Store files on a cloud object store. You can always store your data on a cloud object store and use its features to manage data access. However, an object store is designed to store files and, therefore, it offers file semantics when it comes to access control and logging. If your application requires the creation of numerous files and fine-grained access policies (on a byte range level), then sharing selected data with others becomes extremely cumbersome. In addition, cloud object stores were not designed to support user policies in the order of millions for each object and, therefore, cannot be considered as planet-scale solutions.
The fact that we built a powerful storage engine on a universal data format allows us to address the above problems and provide planet-scale sharing in a holistic way by building a unified platform on top of TileDB Embedded.

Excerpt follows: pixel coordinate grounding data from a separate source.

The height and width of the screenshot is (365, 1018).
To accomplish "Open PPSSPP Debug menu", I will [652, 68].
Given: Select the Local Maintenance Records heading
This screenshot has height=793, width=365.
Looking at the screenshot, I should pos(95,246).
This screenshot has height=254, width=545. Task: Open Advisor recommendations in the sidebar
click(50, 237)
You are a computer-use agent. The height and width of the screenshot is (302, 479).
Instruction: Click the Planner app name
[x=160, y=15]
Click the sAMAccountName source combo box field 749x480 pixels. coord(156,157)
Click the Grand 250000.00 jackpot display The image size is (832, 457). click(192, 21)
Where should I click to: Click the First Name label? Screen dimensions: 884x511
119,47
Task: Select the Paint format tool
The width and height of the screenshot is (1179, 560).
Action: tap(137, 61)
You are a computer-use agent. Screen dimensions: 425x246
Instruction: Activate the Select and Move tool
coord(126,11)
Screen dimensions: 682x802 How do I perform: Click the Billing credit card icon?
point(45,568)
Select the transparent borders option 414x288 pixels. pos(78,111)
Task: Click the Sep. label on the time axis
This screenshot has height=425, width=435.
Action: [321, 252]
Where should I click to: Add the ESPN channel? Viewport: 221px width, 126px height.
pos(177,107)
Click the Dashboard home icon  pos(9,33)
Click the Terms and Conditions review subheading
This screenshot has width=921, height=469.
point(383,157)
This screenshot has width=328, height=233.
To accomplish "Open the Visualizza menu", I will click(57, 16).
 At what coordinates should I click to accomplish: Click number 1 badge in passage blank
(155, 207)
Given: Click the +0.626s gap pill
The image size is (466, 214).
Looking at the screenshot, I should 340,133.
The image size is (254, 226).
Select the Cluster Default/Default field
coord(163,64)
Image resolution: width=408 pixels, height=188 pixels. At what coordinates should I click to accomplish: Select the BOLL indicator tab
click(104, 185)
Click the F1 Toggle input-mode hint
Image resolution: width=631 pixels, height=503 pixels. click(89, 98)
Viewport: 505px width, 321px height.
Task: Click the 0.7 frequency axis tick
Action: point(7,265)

We feel quite confident that we are on a great track with data storage and access control. But how about computations? Through interactions with users and personal experiences, we made some further observations:
Data scientists really like Jupyter notebooks, as they provide a great way to run and share code, while combining comprehensive documentation in text form along with the code. Moreover, it is faster and cheaper to have a hosted notebook on the cloud close to the data one wishes to access (e.g., on EC2 instances in the same region as the S3 bucket storing the data). Manually spinning up such hosted notebooks is rather cumbersome.
There are certain computations, such as SQL queries or arbitrary user-defined functions (UDFs) in a variety of languages, that the users would wish to perform on cloud-stored or shared data, in a totally serverless manner and avoiding transferring and copying data across multiple hops. This is because it is easier (no need to spin up cloud instances and clusters), cheaper (no idle compute costs) and faster (compute is sent to the data).
Any complex out-of-core or distributed algorithm working on large quantities of data can be expressed as a direct acyclic graph (DAG) of simple tasks, where each task slices and operates on a small block of data. For example, Dask relies on this task execution model.
In order to support planet-scale sharing as explained in the previous section, we were required to build a powerful, scalable and entire serverless infrastructure for TileDB Cloud. This infrastructure enabled us to provide further generic serverless compute capabilities.
From monolithic databases, data management evolved to compute engines with pluggable storage, and now we take it one step further with TileDB: we introduce the concept of universal data engines with pluggable compute. The main benefit is that data management features great similarity across all different applications. That includes data modeling, storage, slicing, access control, logging and interoperability. These features can be built once and be shared with every higher level application that needs to perform some more specialized computations. Abstracting data management and pushing common primitives down to a common storage engine eliminates obstacles and saves incredible amounts of time for data scientists and analysts that wish to focus on the science instead of the engineering, but also helps developers build brilliant new computational engines and algorithms on top of the universal data engine.